Thursday, June 28, 2007

Torture in the News

Top Story
President Blows Off Students Expressing Concern About Torture

"We do not want America to represent torture. We urge you to do all in your power to stop violations of the human rights of detainees, to cease illegal renditions, and to apply the Geneva Convention to all detainees, including those designated enemy combatants." This from a letter presented to the President on Monday by 50 of the nation's brightest high school seniors. The students, selected as members of this year's national Presidential Scholars, handed the statement to President Bush during a photo op in the East Room. Bush, apparently taken by surprise, glanced through the letter and then dismissed it with the familiar mantra that "the United States does not torture and that we value human rights." (For more on "the United States does not torture," see the bottom story in this segment of Torture in the News.)
Three of the kids explain why they confronted the President in this CNN interview. Wow!

Also in the News

Torture Continues in Nepal, Zimbabwe, and the Ukraine

In a report released Tuesday, Advocacy Forum Nepal, a human rights NGO, announced that the Nepalese Army and Nepalese Maoist rebels are equal opportunity torturers. The AFN has recorded over 1,300 new cases since April 2006. In that same time period, nearly 28% of detainees claim they were tortured, with minors suffering the worse abuse.
According to the Zimbabwe Human Rights Forum, torture is on the upswing for the third straight year in Zimbabwe, with 300 alleged cases occuring so far this year. Along with Angola, Zimbabwe is the only Southern African Development Community (SADC) that refuses to sign the International Convention on Torture. There are 14 nations in the SADC.
You most definitely don't want to be arrested in the Ukraine. According to reports filed by the UN Committee Against Torture, the Council of Europe, and the International Helsinki Federation for Human Rights, Ukrainians are regularly subjected to torture from the moment of their arrest to their subsequent conviction and imprisonment. As detainees, they're tortured to elicit "confessions." As convicted criminals, they're tortured just because guards enjoy ass-kicking.

UK Attorney General Calls for Investigation

Lord Goldsmith, the UK Attorney General who will soon vacate his post, earlier this week called for an inquiry into allegations that British troops stationed in Iraq have tortured detainees.

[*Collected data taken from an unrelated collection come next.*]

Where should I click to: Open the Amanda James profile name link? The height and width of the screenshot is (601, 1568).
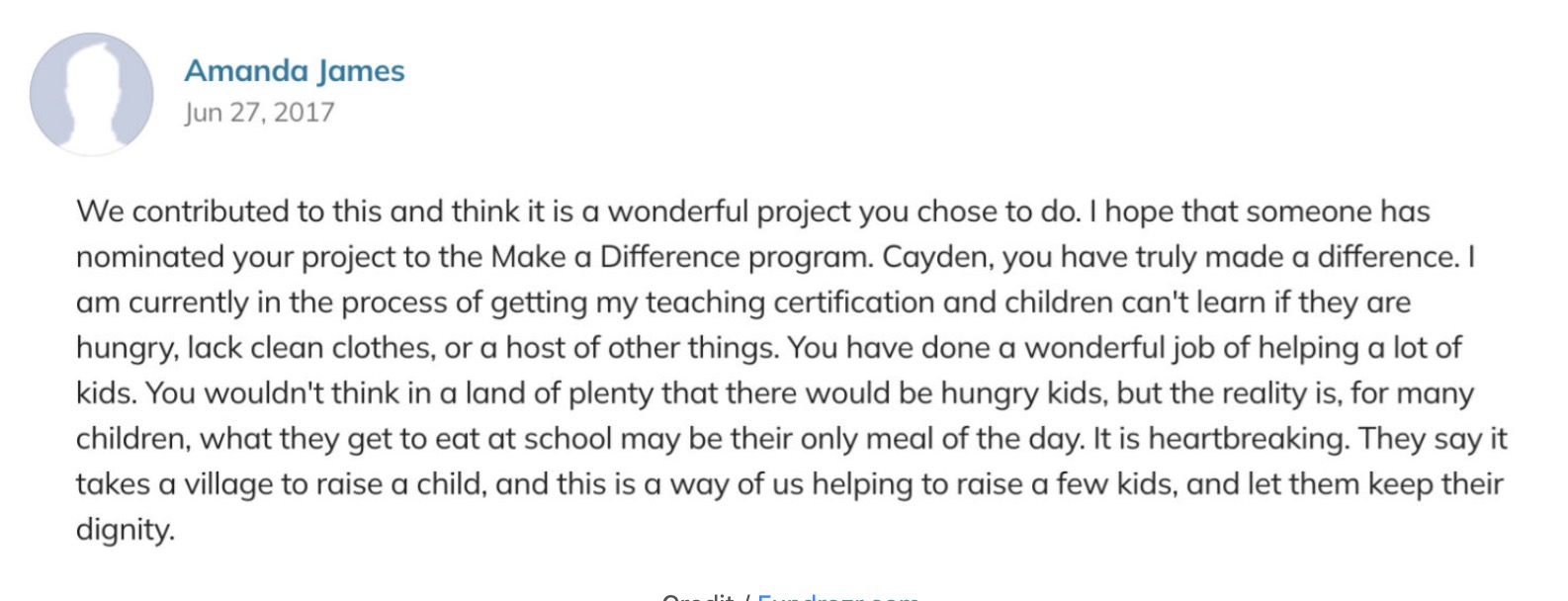tap(294, 71)
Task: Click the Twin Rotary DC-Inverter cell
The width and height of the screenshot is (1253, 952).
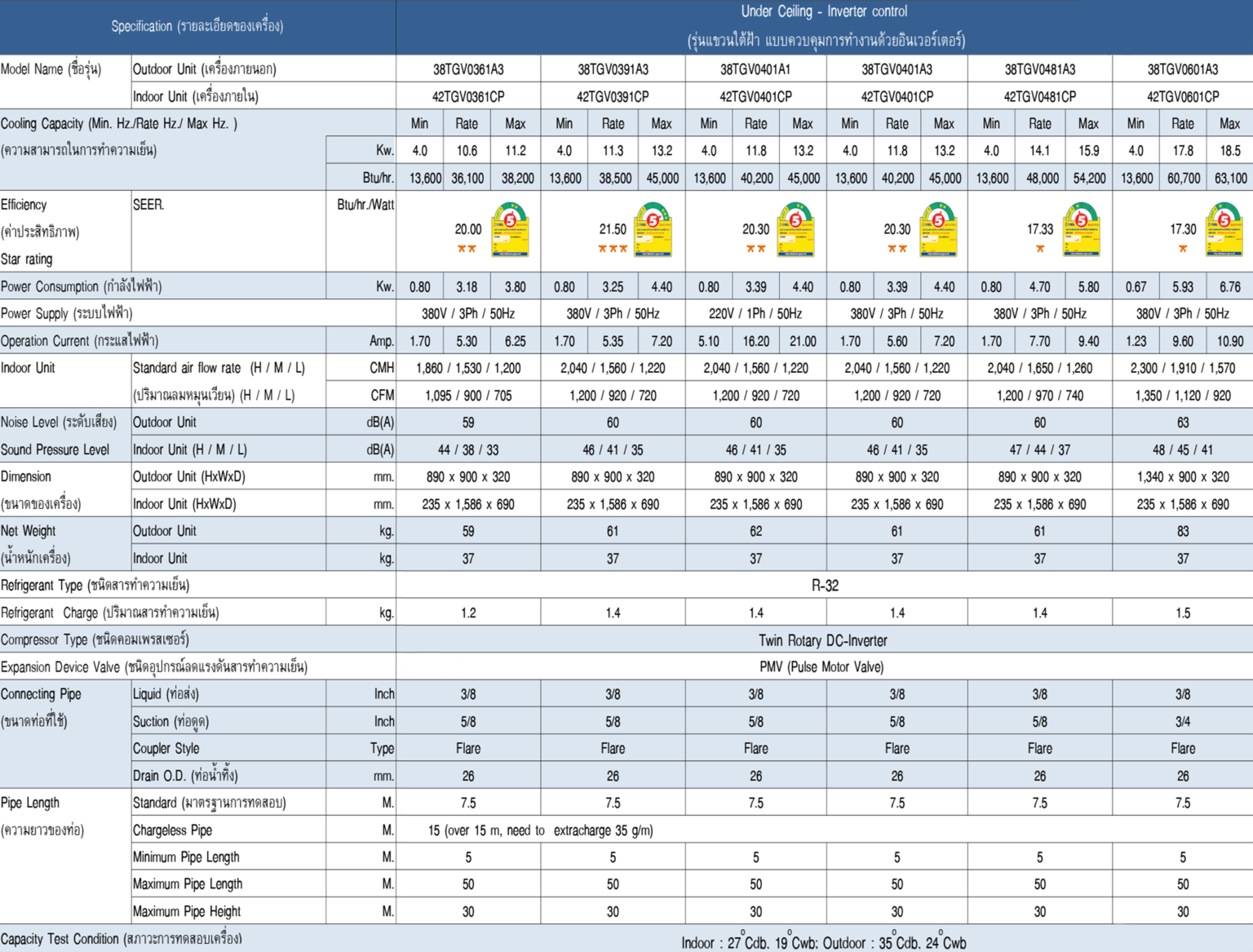Action: point(822,640)
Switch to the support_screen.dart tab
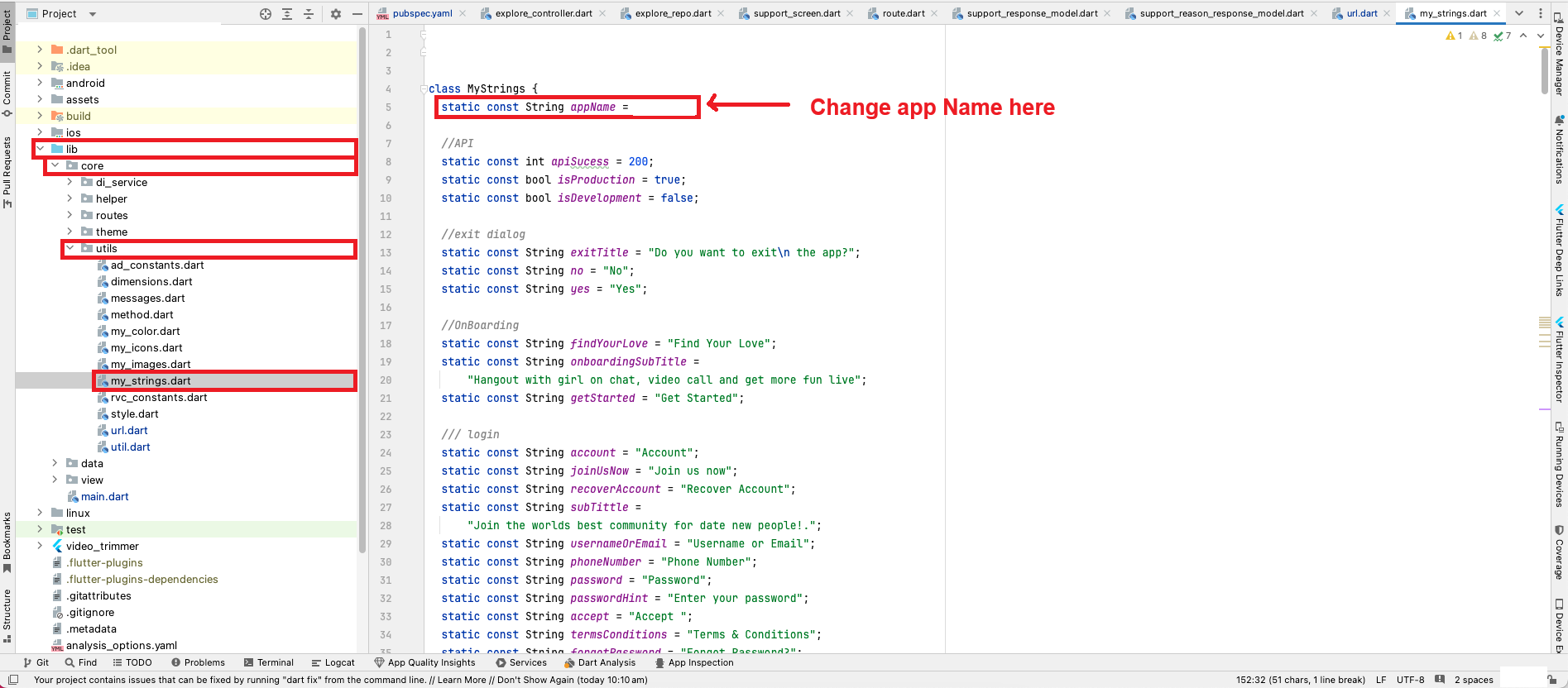 (x=796, y=13)
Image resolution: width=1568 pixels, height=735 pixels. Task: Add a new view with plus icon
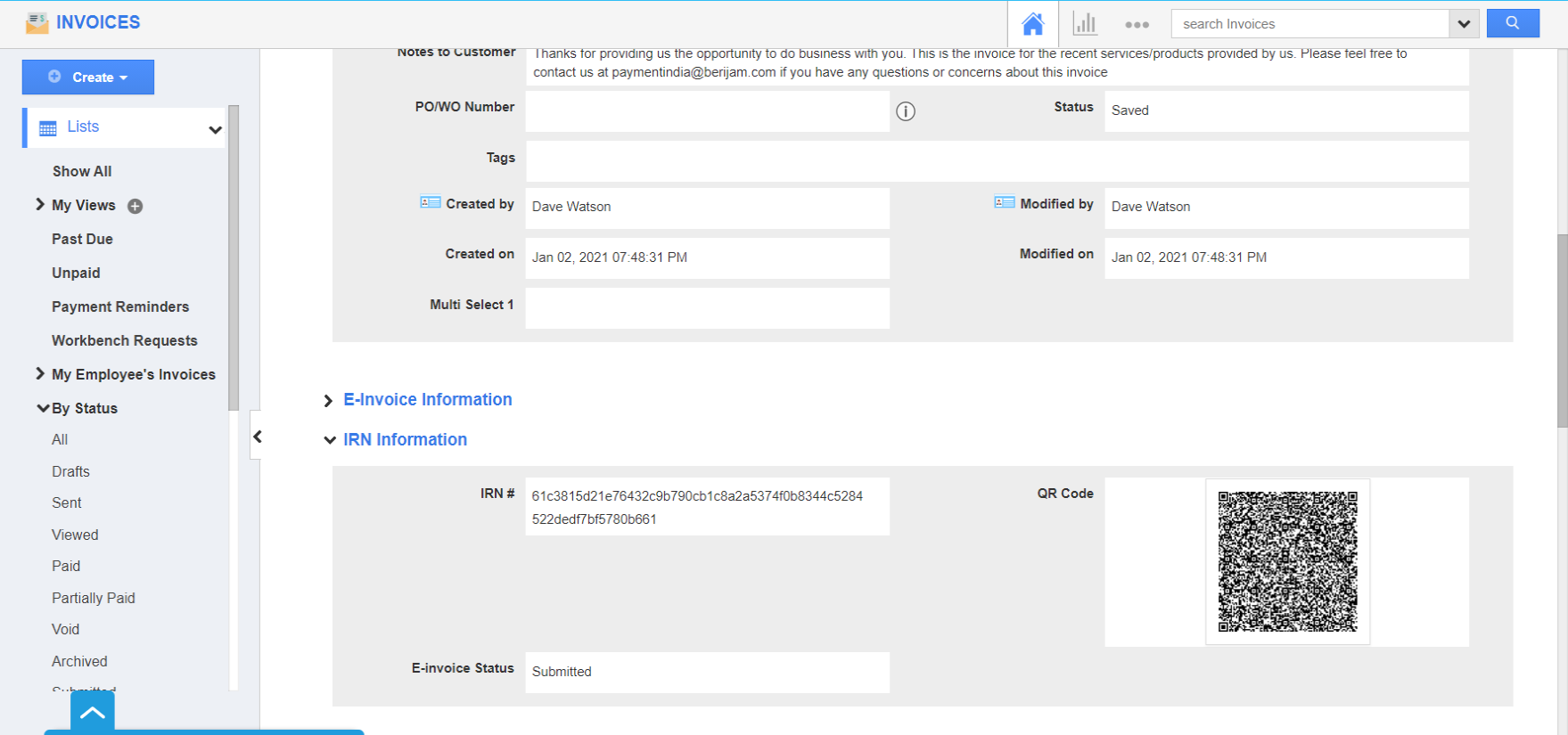[x=135, y=206]
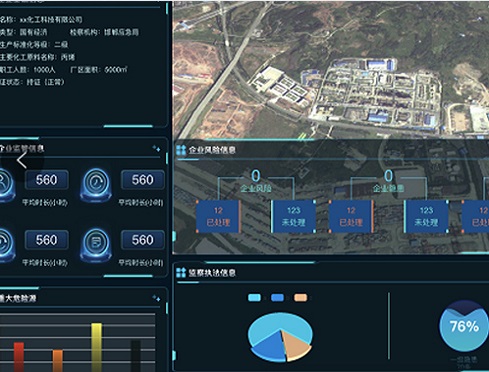Click the grid icon next to 企业风险信息

[x=181, y=150]
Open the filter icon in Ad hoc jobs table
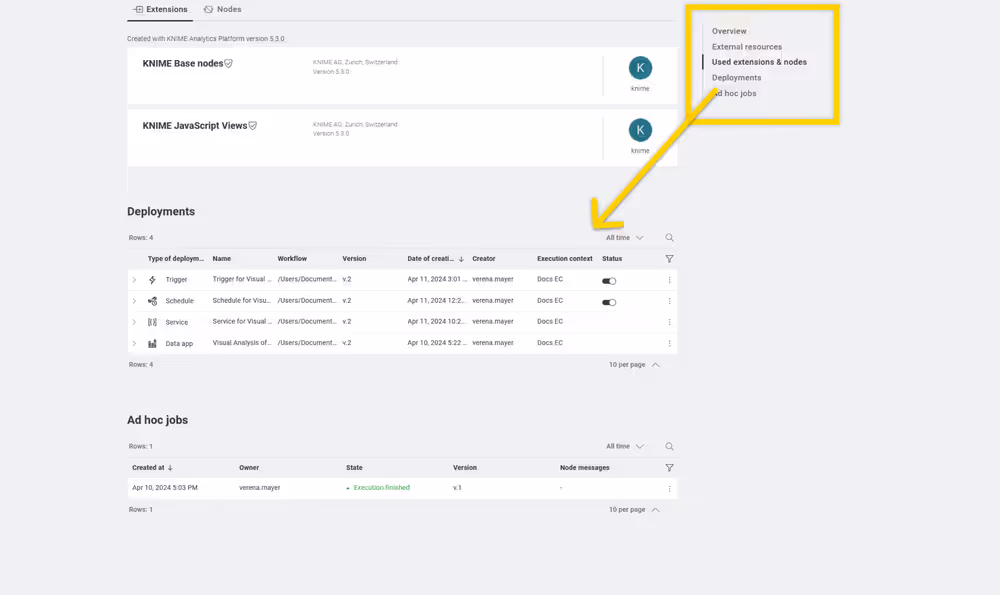Viewport: 1000px width, 595px height. 669,467
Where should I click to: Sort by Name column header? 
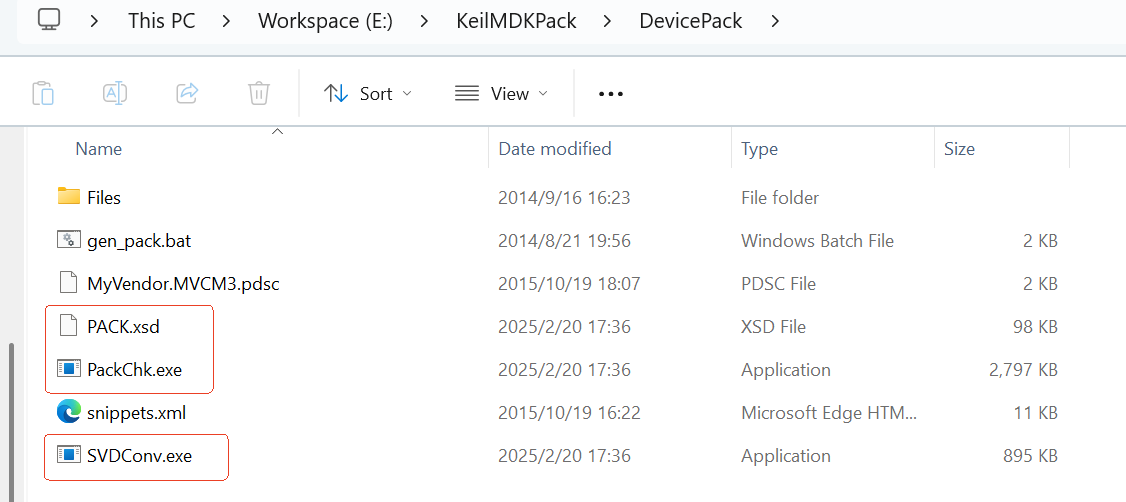99,149
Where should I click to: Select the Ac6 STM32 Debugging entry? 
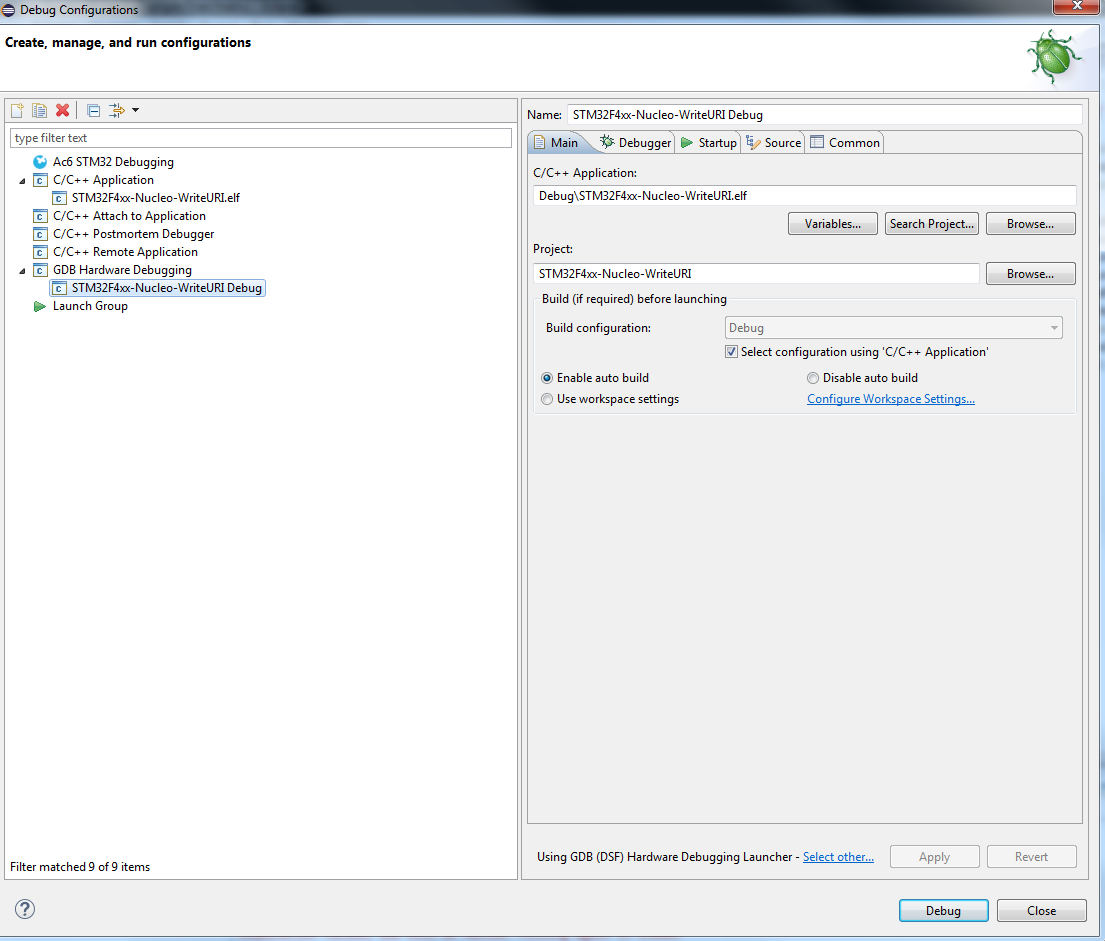(x=113, y=162)
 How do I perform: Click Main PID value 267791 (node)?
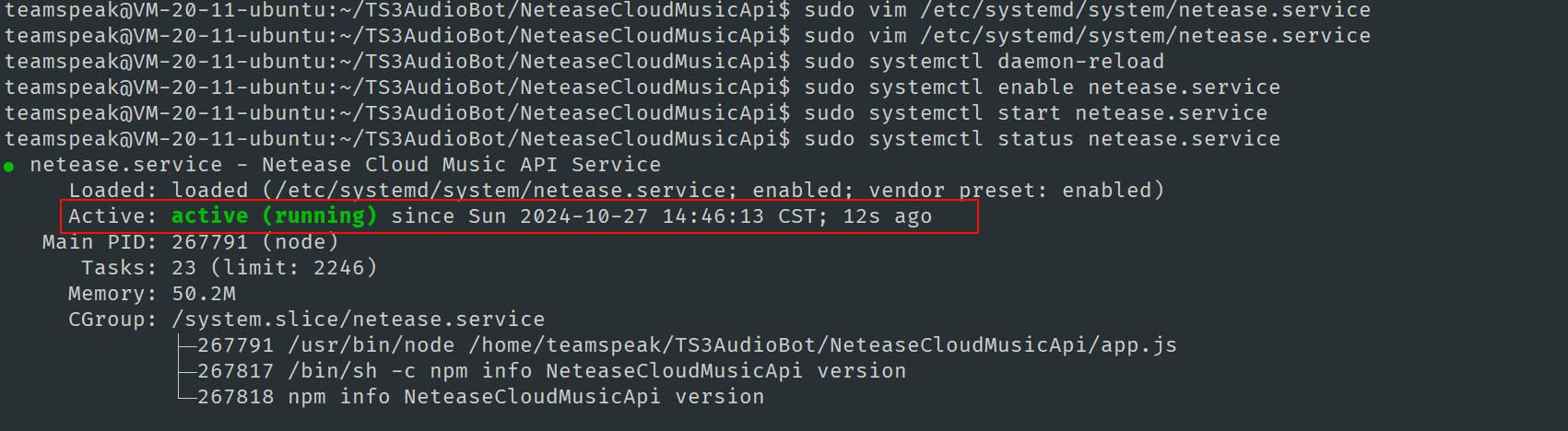click(x=255, y=242)
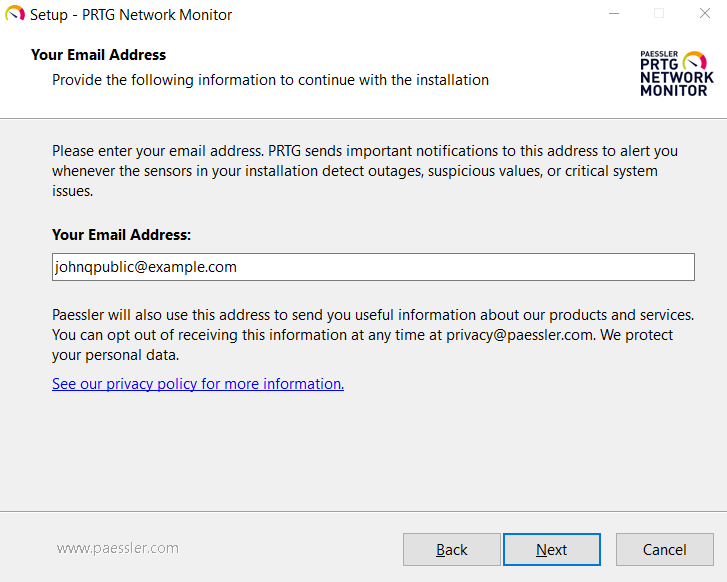The height and width of the screenshot is (582, 727).
Task: Cancel the PRTG installation
Action: click(664, 549)
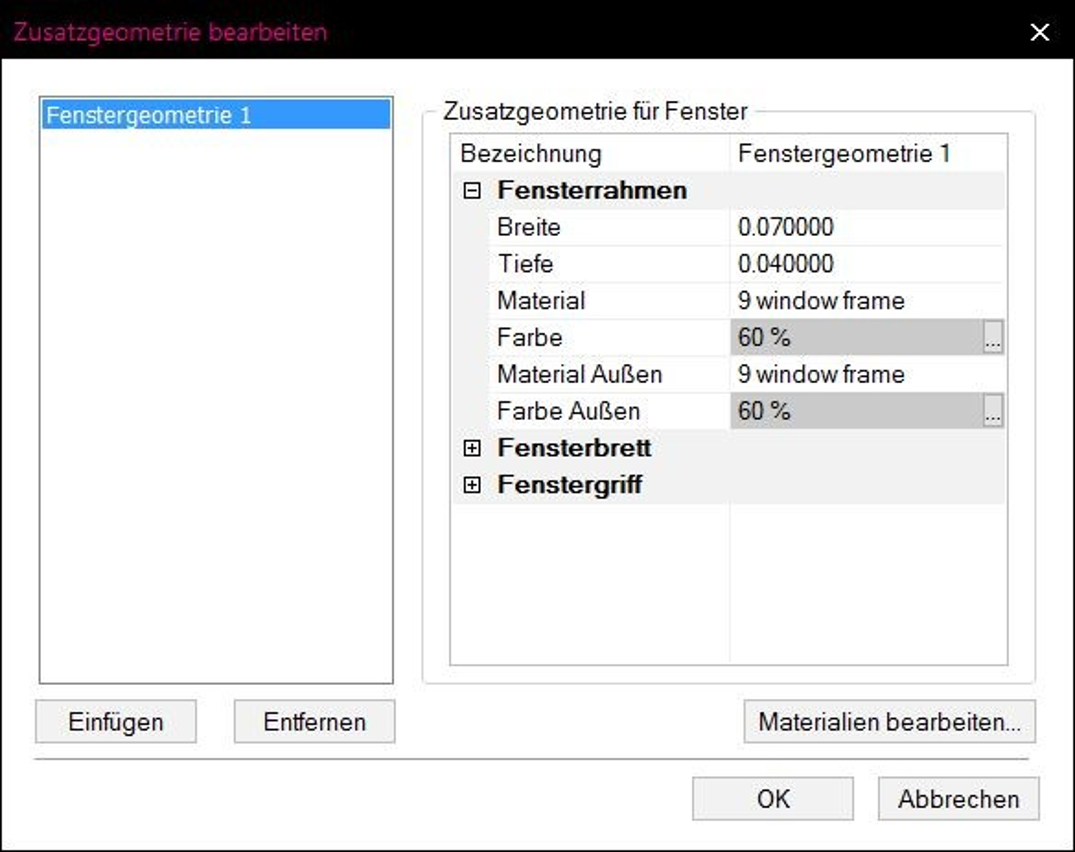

Goldsmith's call comes on the heels of the acquittal of members of the Queen's Lancashire Regiment accused of prisoner abuse.

More Revelations of Cheney's Involvement in Prisoner Abuse

In Part II of their series on the Vice (and I do mean vice) Presidency of Dick Cheney, Barton Gellman and Jo Becker chronicle Cheney's hardline defense of torture in the war on terror that led to the administration's notorious distinction between illegal torture and permissible cruelty in the treatment of detainees.